В конце концов, я пошла на компромисс с самой собой и решила прочитать, но – «только начало». Крепко прижав рукопись к груди, очевидно глубоко, часто дыша, но немного помедлив, сглотнув, я стремительно повернулась, и резко выдохнув, поспешно направилась к домработницам.
Пробубнив им скомканные, прожёванные, но с явно фальшивой улыбкой, общие указания, с оговоркой: «ну, а если что-то необходимо или возникнут какие-то вопросы,– с буду в своём кабинете», которые уже сказала спиной, поспешно направляясь прочь из гаража.
Прочтение всей корреспонденции заняло только 2 дня, с перерывами на короткий мимолётный сон и выполнение домашних хлопот, но уже с первых страниц, у меня появилась мысль о её публикации, а дочитав до середины, эта мысль обрела форму твёрдого решения.
Почти нет сомнений, – кем именно они были написаны, отпечатаны и сохранены: «женой, которая несмотря на то что была моложе мужа на 20 лет, ушла из жизни очень рано».
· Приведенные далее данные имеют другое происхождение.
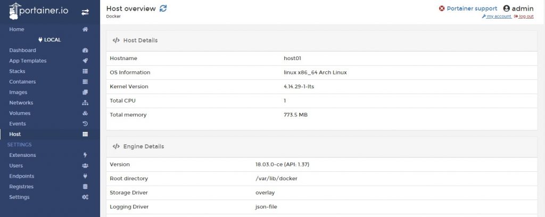Open the my account link
Screen dimensions: 545x217
click(499, 16)
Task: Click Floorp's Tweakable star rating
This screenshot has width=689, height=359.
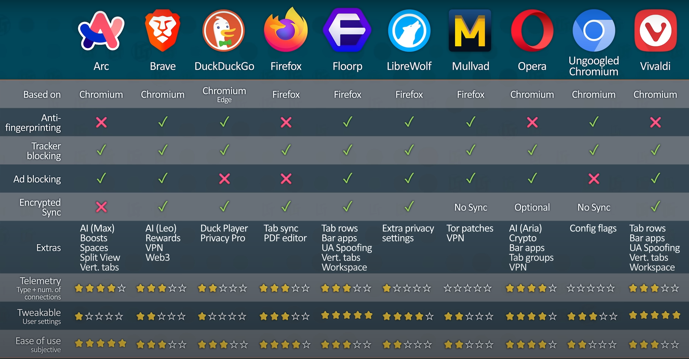Action: pyautogui.click(x=347, y=315)
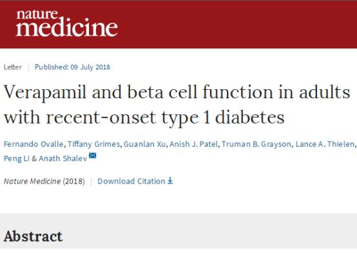This screenshot has height=254, width=357.
Task: Select author Guanlan Xu
Action: pos(145,144)
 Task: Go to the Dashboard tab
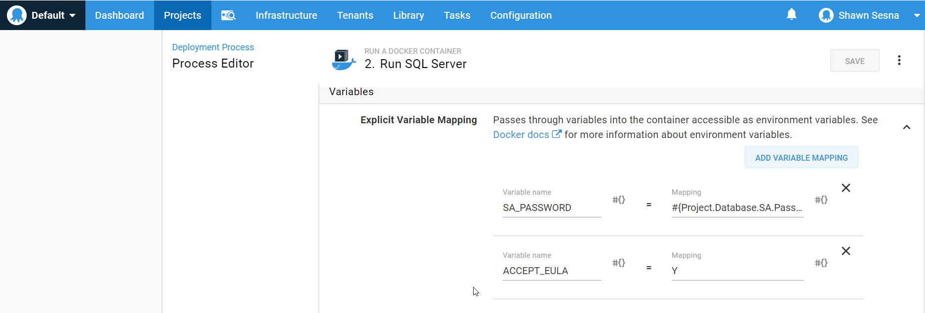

Прежде чем перейти к самой рукописи, я бы хотела представить Вам образы корреспондентов, которые мне удалось собрать по обрезкам и кусочкам, а также рассказать и о самих письмах.
Таким образом, приступив к их прочтению, перед Вами предстанут образы корреспондентов.
Письма написаны русской женщиной, 43-45 лет, – Серафимой, проживающей в США и предназначены арабскому мужчине, моложе её на 5 лет, – Нассеру, – проживающему в Саудовской Аравии. Оба женаты, оба с детьми.
Серафима и Нассер.
Корреспонденция продолжалась чуть больше 2 лет и необычна по нескольким причинам.
Не считая пары коротких сообщений Нассера, вся переписка, почти ежедневная, велась только Серафимой.
Это были письма лишь в одну сторону, в единственном направлении.